The DoJ subverted themselves as political activists long before the USSC’s presently correct reading and understanding of the Constitution.

It is not such a tragedy, to remand to the states such matters as ought to be decided at the local level. Whereas, compelling hundreds of millions of Americans to comport themselves with the specious thoughtfulness of places as San Francisco, NYC, Detroit or Dallas is as bitterly vile as living under a Venezuelan dictatorship. Or worse, being like Canadians!

It seems Garland is either violating many rules of the RPC, which govern attorney conduct, or intends to violate rules of the RPC. Either way, he should be disbarred.

Without judging whether the Plan B usage is right or wrong, I am curious as to why California, for example, can ban numerous items in interstate commerce such as pesticides, cars, guns, etc. but a State may not ban a drug?

    Milhouse in reply to puhiawa. | June 26, 2022 at 2:31 am

    Because drugs are governed by the FDA regulations, which preempt all contrary state and local laws. The items CA bans are not explicitly authorized by national regulations, so state and local regulations can apply. Congress could stop it by imposing a national set of regulations on whatever it is.

      venril in reply to Milhouse. | June 28, 2022 at 4:07 pm

      Another federal department with far too much power over the States and the citizens.

      venril in reply to Milhouse. | June 28, 2022 at 4:16 pm

      “… In particular, the FDA has approved the use of the medication Mifepristone. States may not ban Mifepristone based on disagreement with the FDA’s expert judgment about its safety and efficacy. …”

      This has nothing to do with the FDA’s Charter function. While they may have decided it’s a safe and effective medication, it’s used to perform an act which is explicitly illegal per several state laws. The FDA can’t make the act for which it is generally used magically legal.

      Knowingly providing such drugs for the purposes of committing a crime is certainly illegal as well. Conspiracy to commit? How are folks who provide legal drugs to folks to commit suicide, knowing that was the intention? Or to commit murder of Dad or the wife?

Thank you Donald Trump!!!!

https://www.breitbart.com/politics/2022/06/25/nolte-only-maga-movement-couldve-ended-atrocity-roe-v-wade/

And Europeans are also crediting Trump:

https://www.breitbart.com/politics/2022/06/25/nolte-only-maga-movement-couldve-ended-atrocity-roe-v-wade/

Lest we forget, McConnell is the Senate Leader of the Uniparty. Trump saved us from President Hillary! Why do we assume that any Senate Majority Leader other than McConnell would have allowed a Garland appointment for AG?

Could we give President Trump any credit for anything at all? Thanks to Trump, SCOTUS just issued the two most epic decisions in our lifetimes and we allow the squishes to claim credit. We deserve to lose. We are too stupid.

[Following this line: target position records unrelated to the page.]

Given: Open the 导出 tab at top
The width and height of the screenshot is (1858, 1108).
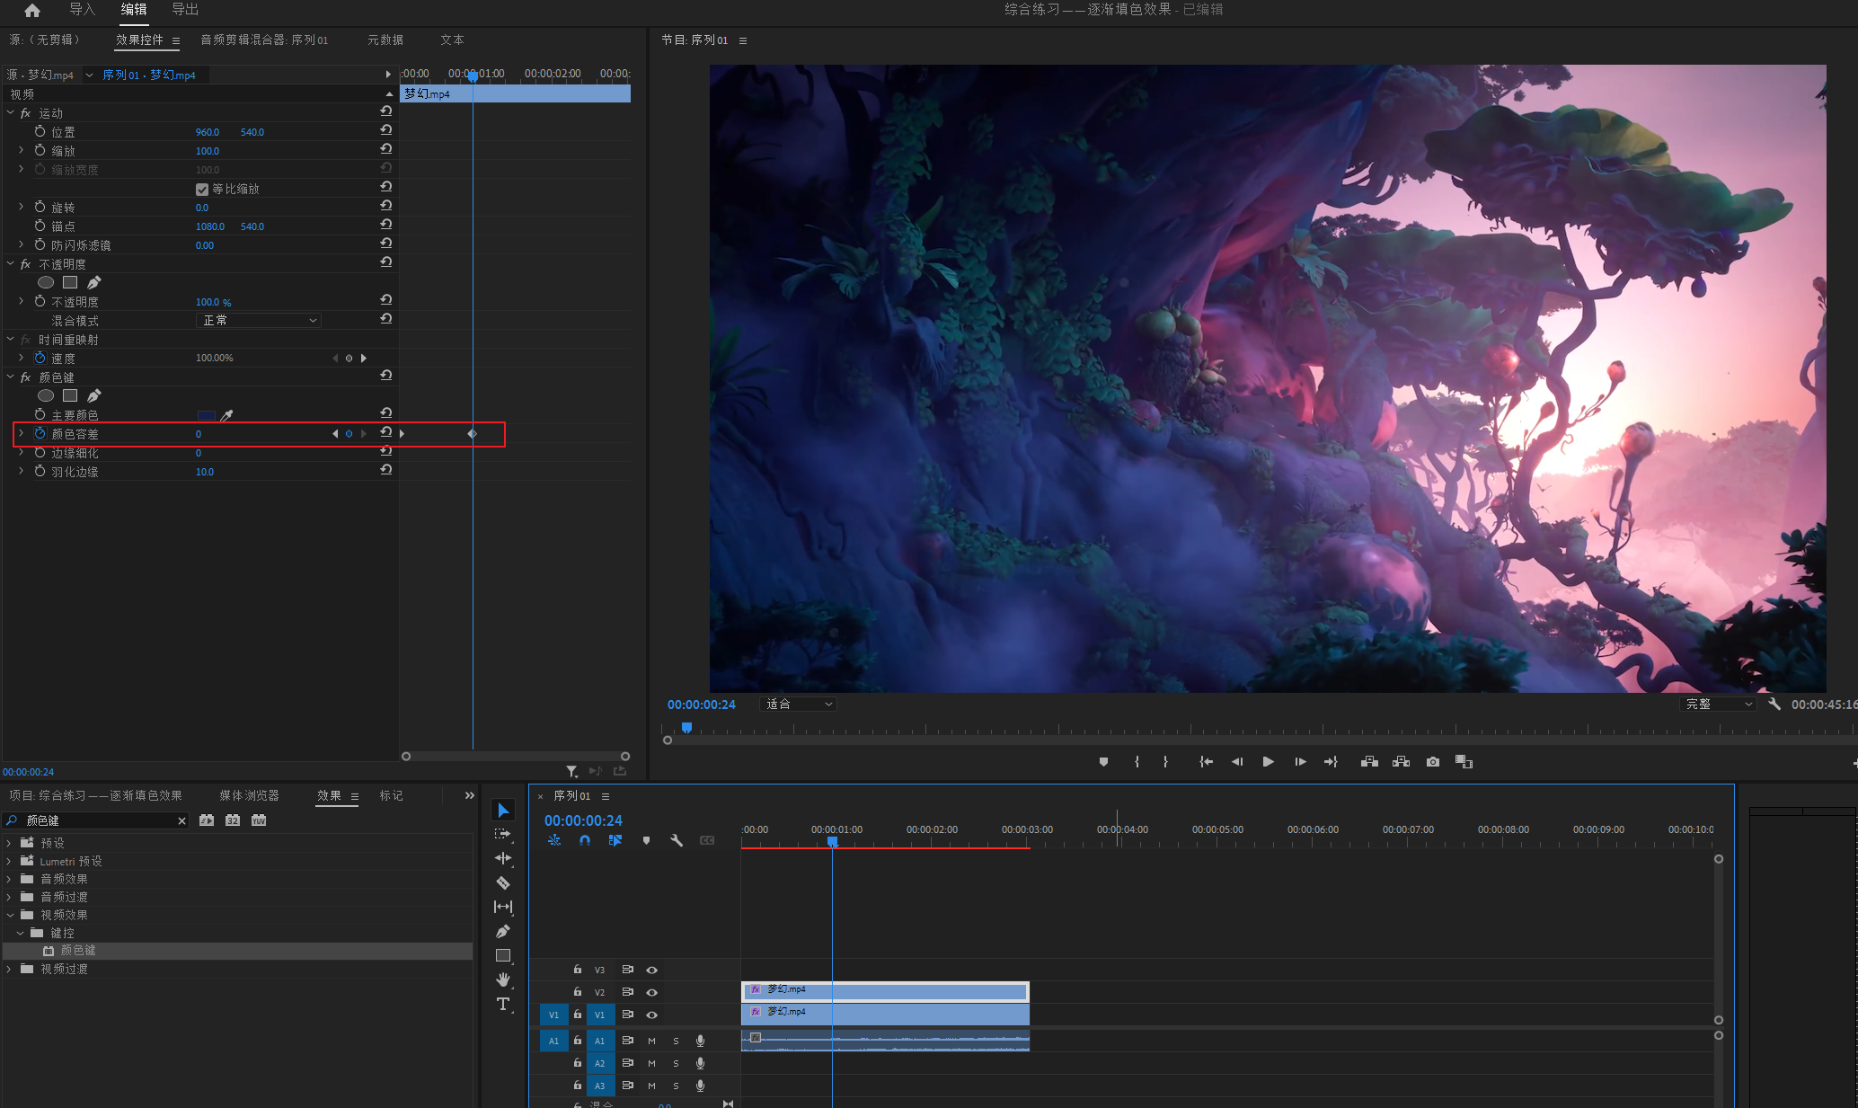Looking at the screenshot, I should [x=185, y=10].
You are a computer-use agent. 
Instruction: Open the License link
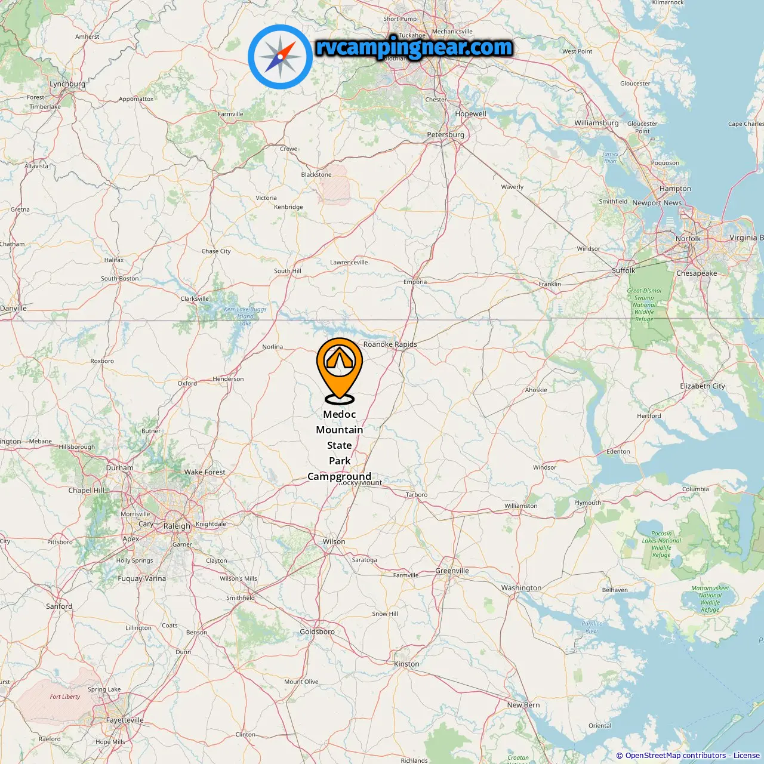click(747, 756)
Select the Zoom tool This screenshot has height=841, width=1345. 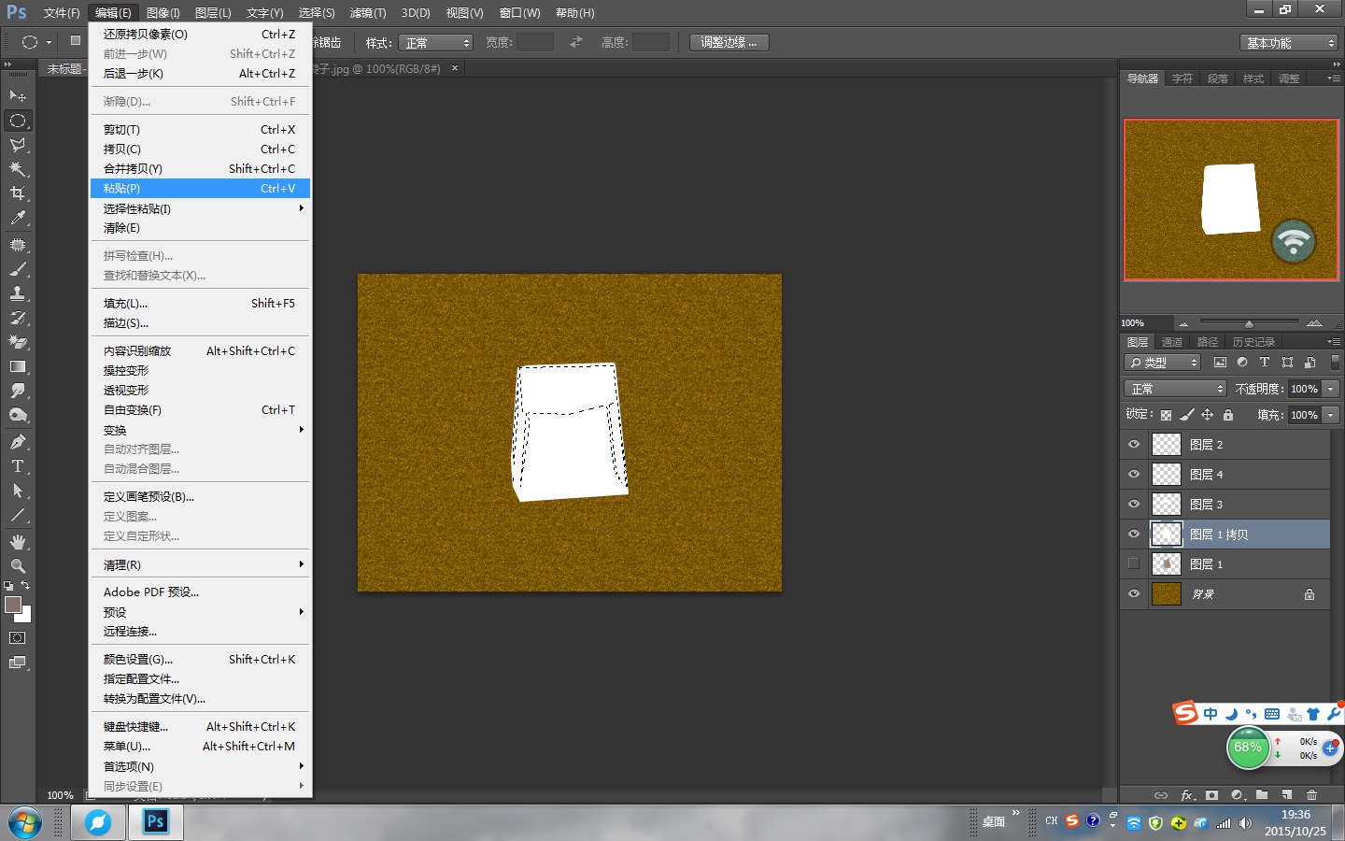[x=17, y=565]
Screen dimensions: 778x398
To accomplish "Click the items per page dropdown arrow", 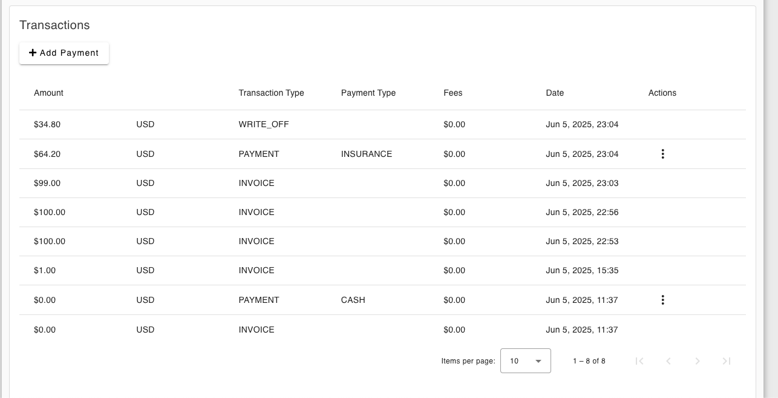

At the proper time the entire US Department of Justice must be ordered to stand down, without pay, until Congress 100% certifies that all congressional inquiries /questions have been fully satisfied.

I cannot wait to watch this beyond pathetic, effeminate little leftist wimp get impeached and thrown out into the street next January. This entire collection of leftist tools that the demented fossil Biden has surrounded himself with is dead set on destroying this country, and silencing anyone who refuses to see the world through their progressive lenses.

    JackinSilverSpring in reply to yerheinous. | June 26, 2022 at 4:44 pm

    While they may be impeached, there will regretfully not be enough votes in the Senate to remove them.

VaGentleman | June 27, 2022 at 5:23 pm

Wouldn’t it be nice if we had someone on our side who fought as hard for our principles as he does for his?